Hong Kong coffers can’t handle cost of building 2 mega projects at same time, top economist warns
- Economist Andy Kwan echoes views of top government adviser Regina Ip, who said Northern Metropolis project should take priority
- He says cost of building artificial islands off Lantau at the same time is ‘too high’

Building three artificial islands off Lantau for a huge housing and economic hub will push Hong Kong’s fiscal reserves into deficit in as little as five years, an economist has projected, saying priority should instead be given to another major development plan near the border with mainland China.
The comments by economist Andy Kwan Cheuk-chiu, director of the ACE Centre for Business and Economic Research, on Wednesday echoed the views of Regina Ip Lau Suk-yee, the top adviser on the city’s key decision-making Executive Council, and came a day after Hong Kong’s leader said both projects should proceed simultaneously.
Exco convenor Ip had said on Monday that priority should be given to the Northern Metropolis plan, a blueprint to turn large parts of the New Territories near the mainland border into a residential and tech hub with more than 900,000 flats and up to 650,000 jobs.

The three artificial islands under the Lantau Tomorrow Vision project would provide enough land for 210,000 flats for half a million people and a new business hub on an initial 1,000 hectares (2,471 acres) of reclaimed land over two decades.
“We cannot implement both projects at the same time.
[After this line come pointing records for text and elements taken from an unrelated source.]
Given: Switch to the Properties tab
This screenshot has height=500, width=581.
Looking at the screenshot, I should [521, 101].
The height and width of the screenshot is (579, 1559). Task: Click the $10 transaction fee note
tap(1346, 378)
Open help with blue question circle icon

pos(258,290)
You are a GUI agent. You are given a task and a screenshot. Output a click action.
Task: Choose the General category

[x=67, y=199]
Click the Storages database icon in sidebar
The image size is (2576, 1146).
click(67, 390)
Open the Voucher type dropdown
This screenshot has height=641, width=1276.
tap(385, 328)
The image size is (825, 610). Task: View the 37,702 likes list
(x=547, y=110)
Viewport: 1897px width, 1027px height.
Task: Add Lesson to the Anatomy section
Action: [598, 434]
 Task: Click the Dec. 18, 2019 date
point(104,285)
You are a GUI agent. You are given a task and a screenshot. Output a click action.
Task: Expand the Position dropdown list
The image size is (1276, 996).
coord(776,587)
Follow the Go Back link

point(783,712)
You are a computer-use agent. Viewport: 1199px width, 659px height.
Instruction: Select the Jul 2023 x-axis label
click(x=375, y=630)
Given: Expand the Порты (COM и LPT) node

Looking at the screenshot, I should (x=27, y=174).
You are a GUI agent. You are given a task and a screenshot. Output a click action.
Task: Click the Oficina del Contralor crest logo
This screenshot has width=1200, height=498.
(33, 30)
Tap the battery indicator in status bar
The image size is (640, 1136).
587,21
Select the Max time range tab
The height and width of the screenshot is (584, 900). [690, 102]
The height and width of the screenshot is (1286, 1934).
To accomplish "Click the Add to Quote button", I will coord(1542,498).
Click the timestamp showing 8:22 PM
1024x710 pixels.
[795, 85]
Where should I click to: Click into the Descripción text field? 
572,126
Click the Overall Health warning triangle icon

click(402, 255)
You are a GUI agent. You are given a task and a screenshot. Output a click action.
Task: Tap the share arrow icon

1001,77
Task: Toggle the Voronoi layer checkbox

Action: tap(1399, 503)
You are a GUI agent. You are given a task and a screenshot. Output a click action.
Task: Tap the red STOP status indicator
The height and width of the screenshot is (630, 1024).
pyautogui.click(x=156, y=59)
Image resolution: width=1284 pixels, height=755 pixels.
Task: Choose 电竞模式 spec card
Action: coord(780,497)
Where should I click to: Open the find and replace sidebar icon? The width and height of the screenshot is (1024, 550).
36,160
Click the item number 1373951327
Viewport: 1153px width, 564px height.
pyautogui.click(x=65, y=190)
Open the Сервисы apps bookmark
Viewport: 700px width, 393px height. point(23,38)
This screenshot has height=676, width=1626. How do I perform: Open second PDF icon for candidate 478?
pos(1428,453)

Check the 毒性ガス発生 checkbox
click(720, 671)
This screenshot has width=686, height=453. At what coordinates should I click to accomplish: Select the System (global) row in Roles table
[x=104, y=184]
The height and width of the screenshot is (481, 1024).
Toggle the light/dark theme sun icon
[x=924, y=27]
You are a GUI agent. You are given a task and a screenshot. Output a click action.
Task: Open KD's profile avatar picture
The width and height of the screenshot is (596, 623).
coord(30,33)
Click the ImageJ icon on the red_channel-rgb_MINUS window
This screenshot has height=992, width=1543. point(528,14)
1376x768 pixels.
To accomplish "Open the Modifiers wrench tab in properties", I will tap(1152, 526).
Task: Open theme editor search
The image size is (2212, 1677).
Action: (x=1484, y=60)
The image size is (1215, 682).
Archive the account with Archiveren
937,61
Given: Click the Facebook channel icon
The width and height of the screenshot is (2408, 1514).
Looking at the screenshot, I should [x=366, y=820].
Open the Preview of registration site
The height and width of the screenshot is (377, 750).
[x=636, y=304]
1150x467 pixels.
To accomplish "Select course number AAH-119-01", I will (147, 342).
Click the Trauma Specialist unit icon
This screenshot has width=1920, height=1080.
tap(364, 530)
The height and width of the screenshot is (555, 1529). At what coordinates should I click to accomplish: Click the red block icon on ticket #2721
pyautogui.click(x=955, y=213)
The cost is too high,” Kwan said, adding the metropolis plan could help utilise idle land and foster integration between the city and neighbour Shenzhen.
While the Lantau project is expected to cost HK$580 billion, no price tag has been given for the Northern Metropolis, with the government only announcing in the 2022-23 budget that funding of HK$100 billion would be set aside to support and expedite the plan.
Kwan studied the Lantau project using three economic models with annual GDP growth forecasts ranging from 1 per cent to 4.5 per cent in the coming two decades based on government figures.